Posted By: blackcat Re: Cluster grouping? - 11/13/13 01:35 PM
There is a girl in the cluster group who is getting over 99.9 percentile on the MAP-like testing because she has been extensively after-schooled. Her mom lent me her completed/returned enrichment packet #1 so I could see what they are doing. Even she got about half of the problems wrong at first. How she was able to go back and figure out the correct answers without help, I don't know. Or maybe the teacher was helping her but DD hasn't gotten help yet.
One of the questions shows a table which shows there were 75 peppers picked and the total weight of items picked was 15 pounds. Question: what is the average weight of the peppers? How would a kid figure this out if they had not been introduced to mean/median/average, etc.?
Another problem is
"Five different varieties of flowers are growing in the garden: carnations, roses, mums, marigolds, and lilies. Peter and Juanita are responsible for picking flowers and arranging them in vases to sell. They use three different types of flowers in each vase. How many different combinations can be made from the five varieties of flowers?"
If they could talk to each other and figure out a strategy for how to solve this (with teacher intervening if they can't get it), it would be fine, but the kids are just left to try to get it on their own. The teacher did write on the paper "There are more combinations than 6" when the kid got it wrong the first time. But DD got her enrichment pack back and says she still has no idea what to do on that problem. I haven't seen it because it doesn't come home until they get everything correct. She may be on packet #1 the entire year!

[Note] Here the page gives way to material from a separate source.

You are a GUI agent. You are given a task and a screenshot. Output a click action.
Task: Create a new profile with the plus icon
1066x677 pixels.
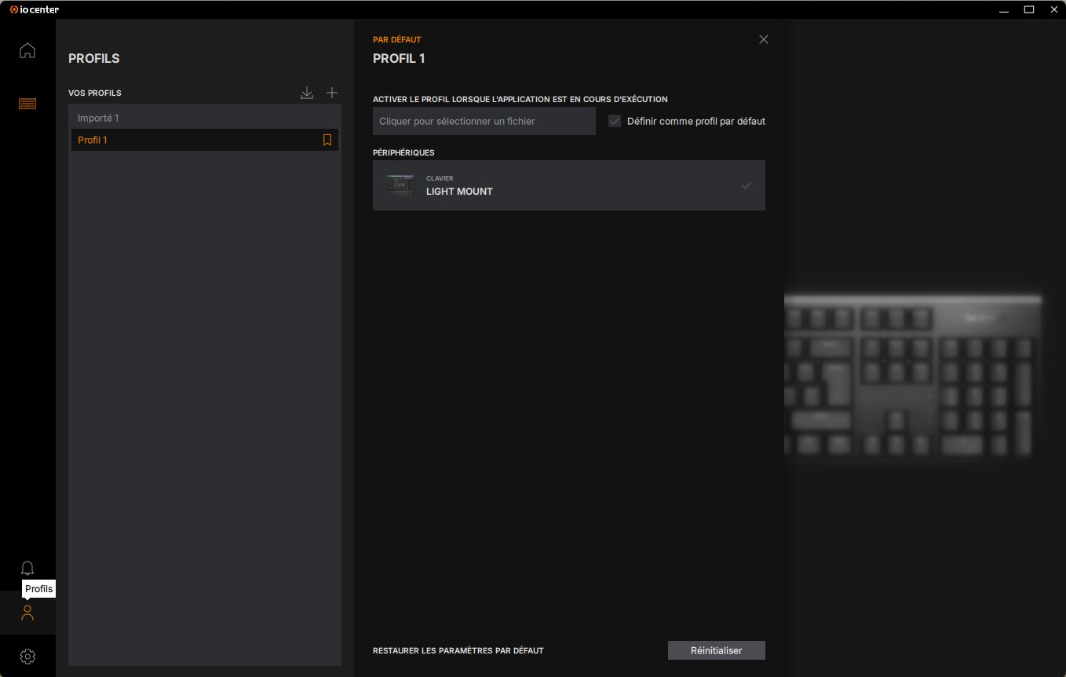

I sent an email (with a return receipt since she never replied to the last email I sent) saying that I would be happy to come in and help the cluster group with math. We'll see if she replies.
Posted By: blackcat Re: Cluster grouping? - 11/13/13 01:40 PM
Originally Posted by Loy58
Blackcat, if they simply "cluster" them and then leave them entirely on their own, that is simply poor instruction. Hopefully, this is NOT the case. How many "groups" is the teacher instructing during this "clustering"? How does she instruct this "cluster"? How does she "instruct" them on their enrichment materials? Perhaps the teacher needs to consider these questions...hmmm (or maybe she can clarify).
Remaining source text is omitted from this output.